Role of phosphoinositide-3-kinase (PI3K)/Akt signaling in apoptosis regulation of neuroectodermal tumors
LicenseStandard (Fassung vom 03.05.2003)
Inhibition of PI3K significantly sensitized glioblastoma cells for death-inducing ligands, as well as for different anticancer drugs in a synergistic manner, whereas inhibition of mTOR or MEK did not significantly alter the sensitivity of glioblastoma cells for TRAIL- or Doxorubicin-induced apoptosis. In addition, LY294002 cooperates with TRAIL or Doxorubicin to suppress colony formation demonstrating an effect also on longterm survival. Similarly, genetic knockdown of PI3K primes glioblastoma cells for TRAIL- or Doxorubicin-mediated apoptosis. Analysis of apoptosis pathways revealed that PI3K inhibition collaborates with TRAIL or Doxorubicin to trigger mitochondrial membrane permeabilization, caspase activation and caspase-dependent apoptosis. Importantly, PI3K inhibition by LY294002 sensitizes primary glioblastoma cells for TRAIL- or chemotherapy-induced cell death. Additionally, this study provides evidence that phosphorylation of Akt, S6 ribosomal protein and ERK occurs in a large proportion of primary neuroblastoma.

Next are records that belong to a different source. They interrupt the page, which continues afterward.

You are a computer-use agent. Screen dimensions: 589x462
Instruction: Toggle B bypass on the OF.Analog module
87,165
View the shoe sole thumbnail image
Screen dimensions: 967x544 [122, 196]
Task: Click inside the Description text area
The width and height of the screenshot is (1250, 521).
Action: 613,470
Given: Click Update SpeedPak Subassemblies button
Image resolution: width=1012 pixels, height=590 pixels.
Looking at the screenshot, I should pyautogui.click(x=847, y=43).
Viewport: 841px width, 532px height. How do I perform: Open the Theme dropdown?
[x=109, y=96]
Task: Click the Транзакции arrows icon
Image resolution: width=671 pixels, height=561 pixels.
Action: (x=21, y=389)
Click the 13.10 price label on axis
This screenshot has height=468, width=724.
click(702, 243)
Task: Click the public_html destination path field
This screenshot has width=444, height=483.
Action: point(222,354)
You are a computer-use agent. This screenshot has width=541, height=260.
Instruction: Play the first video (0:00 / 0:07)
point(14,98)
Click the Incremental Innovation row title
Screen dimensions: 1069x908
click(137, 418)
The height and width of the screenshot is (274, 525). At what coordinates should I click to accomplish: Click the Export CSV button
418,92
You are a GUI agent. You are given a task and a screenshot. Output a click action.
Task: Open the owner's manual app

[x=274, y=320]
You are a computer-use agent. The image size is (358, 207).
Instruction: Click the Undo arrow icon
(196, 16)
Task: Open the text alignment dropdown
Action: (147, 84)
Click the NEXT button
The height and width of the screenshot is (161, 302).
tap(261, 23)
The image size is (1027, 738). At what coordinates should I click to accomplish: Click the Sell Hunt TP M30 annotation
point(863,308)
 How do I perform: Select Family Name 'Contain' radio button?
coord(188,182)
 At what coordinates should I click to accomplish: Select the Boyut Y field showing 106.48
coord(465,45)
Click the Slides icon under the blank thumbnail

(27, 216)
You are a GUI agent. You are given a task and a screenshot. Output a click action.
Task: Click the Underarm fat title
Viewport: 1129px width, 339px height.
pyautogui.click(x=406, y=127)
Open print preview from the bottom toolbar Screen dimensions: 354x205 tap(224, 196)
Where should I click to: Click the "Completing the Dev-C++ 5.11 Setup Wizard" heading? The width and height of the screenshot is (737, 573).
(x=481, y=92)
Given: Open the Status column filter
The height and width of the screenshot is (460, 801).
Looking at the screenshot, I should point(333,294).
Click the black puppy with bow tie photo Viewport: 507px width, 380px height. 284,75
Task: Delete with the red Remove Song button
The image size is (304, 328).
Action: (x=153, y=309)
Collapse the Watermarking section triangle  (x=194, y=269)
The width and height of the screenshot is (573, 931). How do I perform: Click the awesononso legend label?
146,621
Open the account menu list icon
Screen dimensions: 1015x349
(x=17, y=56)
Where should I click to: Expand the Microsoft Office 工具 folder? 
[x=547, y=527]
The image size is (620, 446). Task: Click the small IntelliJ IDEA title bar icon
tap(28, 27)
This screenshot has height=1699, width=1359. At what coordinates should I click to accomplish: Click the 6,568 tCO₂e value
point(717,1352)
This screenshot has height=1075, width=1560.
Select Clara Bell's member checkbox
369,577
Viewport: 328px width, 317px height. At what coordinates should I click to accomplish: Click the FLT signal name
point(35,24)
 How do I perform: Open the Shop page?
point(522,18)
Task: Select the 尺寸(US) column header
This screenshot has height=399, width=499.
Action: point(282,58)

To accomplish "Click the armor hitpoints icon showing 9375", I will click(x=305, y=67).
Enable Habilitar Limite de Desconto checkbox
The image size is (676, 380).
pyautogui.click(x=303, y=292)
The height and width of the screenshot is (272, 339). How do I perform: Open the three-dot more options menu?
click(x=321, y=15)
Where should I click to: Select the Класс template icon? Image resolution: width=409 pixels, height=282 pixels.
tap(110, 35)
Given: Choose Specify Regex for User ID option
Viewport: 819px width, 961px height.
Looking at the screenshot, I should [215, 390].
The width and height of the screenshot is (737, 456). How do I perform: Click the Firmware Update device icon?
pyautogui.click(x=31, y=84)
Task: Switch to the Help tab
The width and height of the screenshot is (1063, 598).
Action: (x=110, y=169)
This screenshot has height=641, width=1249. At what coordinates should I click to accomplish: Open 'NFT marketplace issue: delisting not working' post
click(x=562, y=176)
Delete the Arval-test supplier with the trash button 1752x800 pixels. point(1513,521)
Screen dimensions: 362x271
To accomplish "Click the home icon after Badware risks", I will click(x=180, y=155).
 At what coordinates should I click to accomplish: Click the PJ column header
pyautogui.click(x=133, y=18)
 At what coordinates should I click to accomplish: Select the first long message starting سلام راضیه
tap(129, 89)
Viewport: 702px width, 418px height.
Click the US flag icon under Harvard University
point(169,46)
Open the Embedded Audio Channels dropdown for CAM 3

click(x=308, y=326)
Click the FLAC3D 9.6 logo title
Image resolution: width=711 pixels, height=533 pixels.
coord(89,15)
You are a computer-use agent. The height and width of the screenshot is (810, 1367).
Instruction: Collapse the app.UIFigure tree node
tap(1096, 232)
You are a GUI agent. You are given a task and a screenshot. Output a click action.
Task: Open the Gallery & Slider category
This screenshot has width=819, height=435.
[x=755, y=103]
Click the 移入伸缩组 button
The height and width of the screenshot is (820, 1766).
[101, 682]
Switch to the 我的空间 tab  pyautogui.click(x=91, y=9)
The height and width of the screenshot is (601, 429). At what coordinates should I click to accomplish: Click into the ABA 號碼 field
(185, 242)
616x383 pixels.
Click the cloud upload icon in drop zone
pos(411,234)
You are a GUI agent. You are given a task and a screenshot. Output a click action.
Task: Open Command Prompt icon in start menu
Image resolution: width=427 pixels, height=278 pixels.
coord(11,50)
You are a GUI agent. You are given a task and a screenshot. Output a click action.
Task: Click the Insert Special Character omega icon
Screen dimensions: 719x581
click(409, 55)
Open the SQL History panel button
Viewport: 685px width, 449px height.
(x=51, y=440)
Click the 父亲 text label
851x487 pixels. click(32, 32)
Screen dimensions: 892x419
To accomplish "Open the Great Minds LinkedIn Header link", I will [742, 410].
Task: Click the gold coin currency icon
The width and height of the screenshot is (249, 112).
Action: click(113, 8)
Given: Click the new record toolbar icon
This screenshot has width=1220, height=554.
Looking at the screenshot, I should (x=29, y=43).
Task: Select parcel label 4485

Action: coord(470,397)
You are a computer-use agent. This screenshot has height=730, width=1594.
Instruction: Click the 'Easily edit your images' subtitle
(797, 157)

Importantly, phosphorylation of Akt was identified as a novel prognostic indicator of decreased event-free or overall survival. Akt activity significantly correlated with parameters of aggressive disease. Experiments in neuroblastoma cell lines revealed that activation of PI3K signaling by IGF-1 significantly inhibited TRAIL- or chemotherapy-induced apoptosis. Accordingly, pharmacological inhibition of PI3K completely reversed the ability of IGF-1 to rescue neuroblastoma cells from apoptosis. Thus, by demonstrating that Akt activity correlates with poor prognosis in primary neuroblastoma in vivo and with apoptosis resistance in vitro, and that inhibition of PI3K significantly enhanced both death receptor- and anticancer drug-induced cell death in glioblastoma cells, these findings highlight PI3K/Akt signaling as a crucial mediator of apoptosis in neuroectodermal tumors.